In this moment i'm trying a little utility, but without success

[ross]

But in practice are you only interested in the two intro that are in the indicated ADF (extracted and as normal executables)?

Ok, into the Zone!

[chip]

Thanks ross


Yes, in practice i only need the cracktro, but for future cases i don't want always ask help


This is because i'm trying to find a solution

[ross]

Quote:

Originally Posted by chip

Thanks ross


Yes, in practice i only need the cracktro, but for future cases i don't want always ask help


This is because i'm trying to find a solution

Unfortunately this requires some knowledge.
Nothing too complicated but at least how to inspect the boot block (so to grasp a sector loader) and how to manage a decruncher at absolute addresses (ahh, and base 68k code comprehension!).
In fact I have no idea if you know how to do it but since you asked for help I guess not

The 'block of data' you found in the ADF is not a normal Amiga (HUNK) executable but one compressed (yes, ProPack) and unpacked/executed at fixed address.

Be careful: I have absolutely not checked whether the two intros tamper with the system or write in memory where they should not.
Being made for a game where there is not system return for sure the coders did not bother to preserve or allocate the memory (the fact that they are at absolute addresses makes you understand).
Anyway the first intro seems to be more system compliant.

Ciao

[chip]

Thanks ross for all these useful infos


Ciao

[AMIGASYSTEM]

@ross

A question ross: why the two files "intro.exe" once unpacked are no longer executable?

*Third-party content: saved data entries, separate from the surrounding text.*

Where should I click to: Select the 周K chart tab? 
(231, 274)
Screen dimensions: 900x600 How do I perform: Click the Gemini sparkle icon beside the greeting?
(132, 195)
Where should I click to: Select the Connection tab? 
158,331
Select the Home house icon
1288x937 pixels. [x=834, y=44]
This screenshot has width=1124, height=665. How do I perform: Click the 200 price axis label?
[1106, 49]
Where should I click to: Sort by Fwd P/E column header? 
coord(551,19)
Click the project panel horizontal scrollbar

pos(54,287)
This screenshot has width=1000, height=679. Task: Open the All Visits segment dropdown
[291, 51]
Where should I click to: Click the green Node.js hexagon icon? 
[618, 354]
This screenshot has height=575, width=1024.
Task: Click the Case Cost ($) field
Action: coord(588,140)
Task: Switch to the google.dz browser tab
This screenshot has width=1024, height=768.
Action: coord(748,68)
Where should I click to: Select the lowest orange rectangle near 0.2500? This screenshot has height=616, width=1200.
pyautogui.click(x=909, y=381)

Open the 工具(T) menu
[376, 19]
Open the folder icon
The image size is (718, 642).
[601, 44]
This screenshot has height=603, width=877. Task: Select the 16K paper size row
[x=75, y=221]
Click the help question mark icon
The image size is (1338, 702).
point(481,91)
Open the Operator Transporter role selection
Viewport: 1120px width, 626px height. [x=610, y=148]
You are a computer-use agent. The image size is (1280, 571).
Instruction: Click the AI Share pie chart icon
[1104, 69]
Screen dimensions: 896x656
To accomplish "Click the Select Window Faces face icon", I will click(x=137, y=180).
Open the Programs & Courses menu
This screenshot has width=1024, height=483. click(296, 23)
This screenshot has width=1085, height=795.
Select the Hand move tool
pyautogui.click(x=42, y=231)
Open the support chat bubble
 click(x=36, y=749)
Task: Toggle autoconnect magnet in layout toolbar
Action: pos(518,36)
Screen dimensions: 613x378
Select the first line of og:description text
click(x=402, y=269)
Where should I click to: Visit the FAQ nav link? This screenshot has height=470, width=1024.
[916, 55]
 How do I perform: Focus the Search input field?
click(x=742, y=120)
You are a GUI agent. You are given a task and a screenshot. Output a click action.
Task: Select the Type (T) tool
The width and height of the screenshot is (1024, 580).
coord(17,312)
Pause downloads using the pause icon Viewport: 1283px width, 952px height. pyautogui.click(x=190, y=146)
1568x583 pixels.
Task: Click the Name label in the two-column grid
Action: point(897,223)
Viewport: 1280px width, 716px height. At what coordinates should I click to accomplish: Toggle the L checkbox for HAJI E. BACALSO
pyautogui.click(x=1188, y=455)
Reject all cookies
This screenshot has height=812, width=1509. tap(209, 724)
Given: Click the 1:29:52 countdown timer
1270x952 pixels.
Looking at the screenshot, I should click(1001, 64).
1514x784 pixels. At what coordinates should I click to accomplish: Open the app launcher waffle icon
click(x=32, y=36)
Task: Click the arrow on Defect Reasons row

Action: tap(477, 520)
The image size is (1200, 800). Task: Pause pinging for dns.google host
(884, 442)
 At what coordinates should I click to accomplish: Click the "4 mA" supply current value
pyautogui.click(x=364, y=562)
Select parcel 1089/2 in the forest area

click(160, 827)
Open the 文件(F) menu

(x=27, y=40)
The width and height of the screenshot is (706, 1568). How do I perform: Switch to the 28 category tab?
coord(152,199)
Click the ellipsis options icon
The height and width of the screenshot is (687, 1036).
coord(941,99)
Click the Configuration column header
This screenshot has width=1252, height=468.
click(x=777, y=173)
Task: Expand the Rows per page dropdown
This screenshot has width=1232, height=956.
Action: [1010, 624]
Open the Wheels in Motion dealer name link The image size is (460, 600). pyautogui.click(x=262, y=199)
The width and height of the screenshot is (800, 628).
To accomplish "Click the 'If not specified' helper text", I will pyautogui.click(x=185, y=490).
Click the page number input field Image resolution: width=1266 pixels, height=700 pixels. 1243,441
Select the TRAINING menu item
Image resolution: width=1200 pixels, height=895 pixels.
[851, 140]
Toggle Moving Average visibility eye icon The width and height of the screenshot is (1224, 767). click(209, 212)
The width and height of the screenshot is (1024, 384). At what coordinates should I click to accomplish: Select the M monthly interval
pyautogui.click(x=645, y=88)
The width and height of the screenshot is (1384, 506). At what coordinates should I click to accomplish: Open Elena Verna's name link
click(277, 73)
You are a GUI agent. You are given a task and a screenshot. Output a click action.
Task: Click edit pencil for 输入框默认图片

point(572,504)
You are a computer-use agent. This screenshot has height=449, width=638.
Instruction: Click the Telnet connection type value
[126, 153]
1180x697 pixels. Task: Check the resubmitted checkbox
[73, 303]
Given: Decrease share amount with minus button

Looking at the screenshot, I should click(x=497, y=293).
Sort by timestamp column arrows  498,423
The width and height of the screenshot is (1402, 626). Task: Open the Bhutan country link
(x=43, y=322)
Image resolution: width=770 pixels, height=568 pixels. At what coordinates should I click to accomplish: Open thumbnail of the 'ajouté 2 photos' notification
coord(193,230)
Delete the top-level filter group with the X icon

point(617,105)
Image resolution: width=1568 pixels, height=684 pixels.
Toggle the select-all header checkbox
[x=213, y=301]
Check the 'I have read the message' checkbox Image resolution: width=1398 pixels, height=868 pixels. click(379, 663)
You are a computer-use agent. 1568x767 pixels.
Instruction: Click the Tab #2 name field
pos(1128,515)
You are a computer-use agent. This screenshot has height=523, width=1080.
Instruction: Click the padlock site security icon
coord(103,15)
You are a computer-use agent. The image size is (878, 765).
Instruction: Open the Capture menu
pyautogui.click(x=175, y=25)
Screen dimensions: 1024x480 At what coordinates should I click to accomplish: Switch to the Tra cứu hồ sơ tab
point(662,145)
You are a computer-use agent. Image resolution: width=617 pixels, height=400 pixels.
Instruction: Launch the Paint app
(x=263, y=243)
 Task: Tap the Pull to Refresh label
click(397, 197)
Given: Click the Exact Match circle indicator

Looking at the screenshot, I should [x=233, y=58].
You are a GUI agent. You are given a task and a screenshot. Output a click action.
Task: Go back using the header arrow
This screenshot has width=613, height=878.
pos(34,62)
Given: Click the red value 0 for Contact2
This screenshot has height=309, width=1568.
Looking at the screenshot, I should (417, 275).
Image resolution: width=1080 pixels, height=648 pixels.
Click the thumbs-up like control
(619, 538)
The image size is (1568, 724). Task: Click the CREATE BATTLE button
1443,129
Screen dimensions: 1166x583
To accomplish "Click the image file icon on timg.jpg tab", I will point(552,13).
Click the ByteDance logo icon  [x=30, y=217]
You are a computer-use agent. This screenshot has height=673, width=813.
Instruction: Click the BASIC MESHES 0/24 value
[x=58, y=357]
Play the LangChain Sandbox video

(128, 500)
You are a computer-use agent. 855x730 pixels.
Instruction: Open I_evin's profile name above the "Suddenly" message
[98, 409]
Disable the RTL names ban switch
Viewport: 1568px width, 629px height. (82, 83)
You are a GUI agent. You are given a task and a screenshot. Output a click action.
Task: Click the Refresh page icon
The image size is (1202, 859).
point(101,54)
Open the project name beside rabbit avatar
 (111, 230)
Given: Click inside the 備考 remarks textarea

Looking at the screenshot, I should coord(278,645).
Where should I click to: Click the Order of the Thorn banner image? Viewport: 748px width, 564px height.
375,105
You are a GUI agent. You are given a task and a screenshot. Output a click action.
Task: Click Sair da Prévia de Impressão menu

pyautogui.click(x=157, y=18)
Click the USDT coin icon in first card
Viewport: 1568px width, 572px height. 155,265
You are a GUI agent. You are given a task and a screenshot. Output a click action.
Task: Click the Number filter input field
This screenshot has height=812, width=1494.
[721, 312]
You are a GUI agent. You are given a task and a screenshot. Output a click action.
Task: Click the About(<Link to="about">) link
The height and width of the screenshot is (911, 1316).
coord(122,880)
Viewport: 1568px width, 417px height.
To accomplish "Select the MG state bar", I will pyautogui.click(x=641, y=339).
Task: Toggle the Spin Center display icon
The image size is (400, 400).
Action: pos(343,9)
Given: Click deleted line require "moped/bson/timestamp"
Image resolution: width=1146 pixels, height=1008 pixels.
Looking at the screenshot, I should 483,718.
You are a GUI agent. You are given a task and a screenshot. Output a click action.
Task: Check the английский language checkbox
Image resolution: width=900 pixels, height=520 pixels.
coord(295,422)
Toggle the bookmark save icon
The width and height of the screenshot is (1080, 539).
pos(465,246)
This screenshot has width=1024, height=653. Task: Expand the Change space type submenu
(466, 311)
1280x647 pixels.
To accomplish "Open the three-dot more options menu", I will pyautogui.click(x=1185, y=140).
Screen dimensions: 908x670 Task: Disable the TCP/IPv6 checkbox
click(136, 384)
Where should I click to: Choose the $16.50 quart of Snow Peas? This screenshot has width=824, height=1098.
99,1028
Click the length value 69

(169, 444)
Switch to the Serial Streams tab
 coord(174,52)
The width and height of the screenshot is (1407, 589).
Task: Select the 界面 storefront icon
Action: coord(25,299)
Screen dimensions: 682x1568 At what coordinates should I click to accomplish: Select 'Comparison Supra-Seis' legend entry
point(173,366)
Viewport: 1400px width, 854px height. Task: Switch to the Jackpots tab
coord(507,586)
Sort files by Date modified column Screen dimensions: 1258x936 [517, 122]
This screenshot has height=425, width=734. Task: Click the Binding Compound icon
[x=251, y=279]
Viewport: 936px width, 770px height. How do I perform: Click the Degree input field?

Una domanda ross: perchè i due file "intro.exe" una volta scompattati non sono più degli eseguibili?

[ross]

Quote:

Originally Posted by AMIGASYSTEM

@ross

A question ross: why the two files "intro.exe" once unpacked are no longer executable?

Una domanda ross: perchè i due file "intro.exe" una volta scompattati non sono più degli eseguibili?

Data extracted from ADF is actually code that need to be executed at fixed memory location (it's not a standard relocatable Amiga exe).

I've used a cruncher that unpack this data at these exact locations.
If you unpack it you have the initial raw data.

Ciao

[AMIGASYSTEM]

Thank you even though I understand very little
---------------
Grazie anche se ho capito ben poco

[jarre]

not even for this type of chruncer, but i'm looking for a decruncher under kick 1.3, had one called DEC, but can't find it anymore, who knows where to get it..??

[StingRay]

Quote:

Originally Posted by jarre

not even for this type of chruncer, but i'm looking for a decruncher under kick 1.3, had one called DEC, but can't find it anymore, who knows where to get it..??

That was probably "The Black Decruncher", I've attached it.

[jarre]

Quote:

Originally Posted by StingRay

That was probably "The Black Decruncher", I've attached it.

this is another one, but still a good one, when i started the one i wanna have, you need to type "read" enter and then the filename for the crunched file, if it is a known file, it will decrunch and give you information about where it decrunch and where it is jumping to, then you can choose if you wanna save that info into a txt file...???? any light............shit i can't remember the name of it..

[meynaf]

With xfd package is given HackProPack command that can brute force crack the 16-bit key of protected RNC data.